An ingenious airborne lifeboat helped save hundreds of lives during and after World War II.
It owes its existence to an inventor from the Isle of Wight.
Uffa Fox was born 1898 and spent most of his life working in Cowes as one of the island's most innovative and eccentric boat builders.
After his stepson ditched into the Channel, Uffa devised a lifeboat which could be dropped into the sea from an aircraft to rescue further casualties.
Rosemary Joyce, a trustee of the
Classic Boat Museum
in Newport said: "The idea had been talked about at the start of the war, but the project was never completed.
The boat would be dropped by parachute, as close as possible to the airmen to be rescued
"Uffa was the one who had the push and the drive to take this scheme forward."
The lifeboat was designed to be dropped from underneath the belly of either Hudson or Warwick aircraft.
Rosemary explained: "The boat would be dropped by parachute, as close as possible to the airmen to be rescued.
"These were trained airmen and we would do anything to get them back in one piece."
The self-righting and self-bailing boats were designed to get the men home as quickly and safely as possible, evading German capture.
Saved at sea
The first airmen to be saved by the lifeboat were the crew of a Halifax bomber which ditched into the North Sea while returning from a raid on Dortmund in 1943.
Speaking on BBC's This Is Your Life, the crew admitted they did not know the lifeboat existed Getting the airmen into the boats was not an easy task.
Rosemary Joyce explained: "The early versions had a tendency to drift away after hitting the water, so the designers built in sea activated lifelines.

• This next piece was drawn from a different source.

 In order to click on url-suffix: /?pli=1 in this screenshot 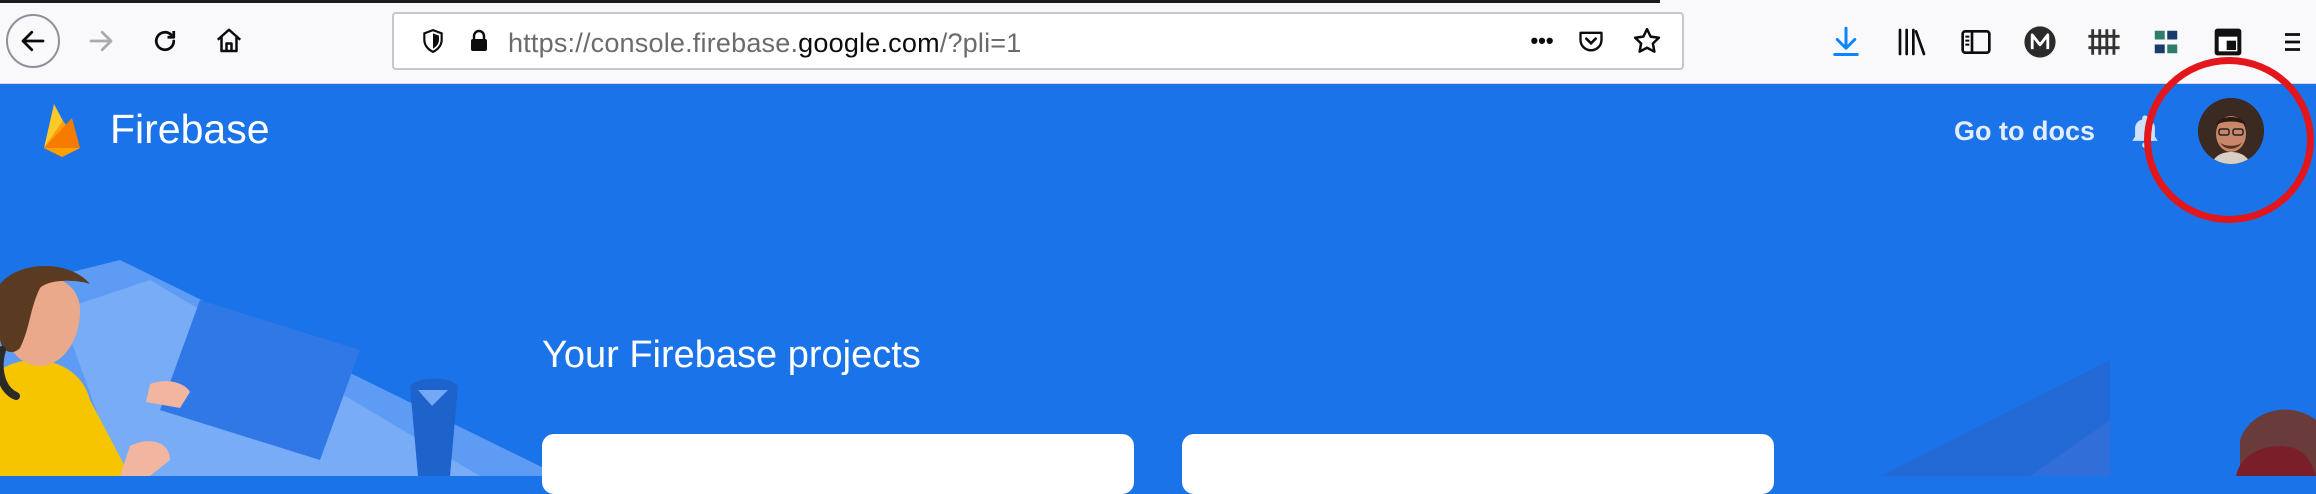, I will do `click(980, 43)`.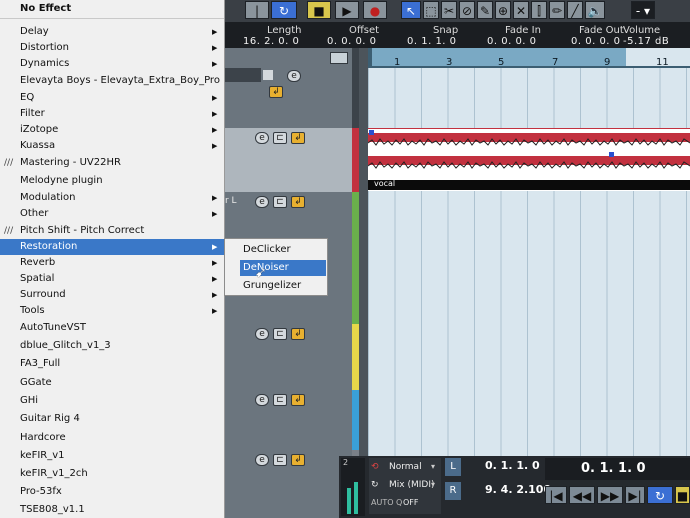  Describe the element at coordinates (412, 485) in the screenshot. I see `cycle-mode-dropdown: Mix (MIDI)` at that location.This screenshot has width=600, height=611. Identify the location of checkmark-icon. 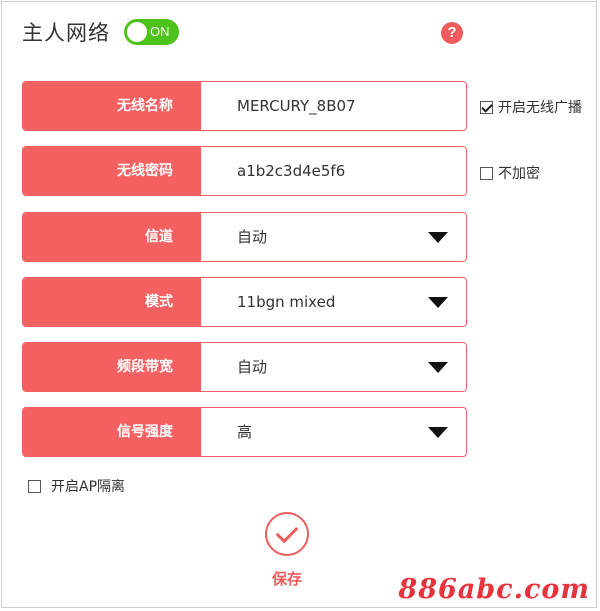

Once the boat hit the water, a sea anchor was deployed.
"They were provided with two small engines and around 12 hours worth of fuel but they were encouraged to learn how to sail."
"Everything would be in the boat that the rescued airmen would need to survive including food, warm clothing, and cigarettes."
"There was even an arrow painted in the boat pointing towards the bow."
A manual was provided in the boat, showing the airmen how to sail.
They were quite small boats, around 23 feet (7 metres) long, and would be capable of carrying between one and five people.
As warplanes became larger, so the lifeboats were redesigned with a larger capacity. Some later models would be capable of holding up to 25 men.
Based on Uffa Fox's experiences of building light, strong racing dinghies, the airborne lifeboats were made of plywood.
Built in Cowes
Designed and built in Cowes, the lifeboats were extensively tested in The Solent.
"The prototypes were dropped flat onto the water," explained Rosemary. "They broke up into three pieces on contact with the water, so later models were designed to be dropped at an angle to minimise impact damage."
The lifeboats were deployed at overseas bases such as Malta, Aden and Egypt as well as in the UK. After the war they were used as leisure craft by the forces. But very few lifeboats survive today.
In 2000, while investigating the whereabouts of another boat for their collection, the trustees of the
Classic Boat Museum
discovered one in Colchester.
A Mk1A lifeboat was discovered in an Essex garden.
The boat required some extensive restoration work before being exhibited in Newport.
Rosemary said: "Uffa did not throw much away so it was not difficult to track down the original drawings.
"Also there are a number of people in Cowes who remember working on the original lifeboats who were extremely helpful."
"Items including a radio, a kite to get height for the aerial and engines were donated."
And artefacts are still coming to the attention of the museum. In 2007 a collector in Brighton found a scale model of the lifeboat.
The lifeboat was used all over the world rescuing servicemen in the North Sea, Bay of Biscay, Norway and Pacific.
It is unknown exactly how many lives worldwide were saved by the airborne lifeboat, but in excess of 600 British servicemen were rescued, all of whom were eligible to join
The Goldfish Club
Entry to the exclusive club is restricted to airborne servicemen who have been shot down, or ditched into open water.
The air crew would calulate where to release the boat.
Although Uffa Fox achieved a great deal in his lifetime, he was always immensely proud of his airborne lifeboat.
Rosemary said: "This was one thing he could point to and say 'I did it.'"
Uffa Fox died in 1972 at the age of 74, having lived most of his life in Cowes.
His headstone in Whippingham Church is engraved with the image of an airborne lifeboat under parachutes.
Uffa Fox's airborne lifeboat can be seen at various events across the Isle of Wight through the year, and on static display at the Classic Boat Museumin Newport.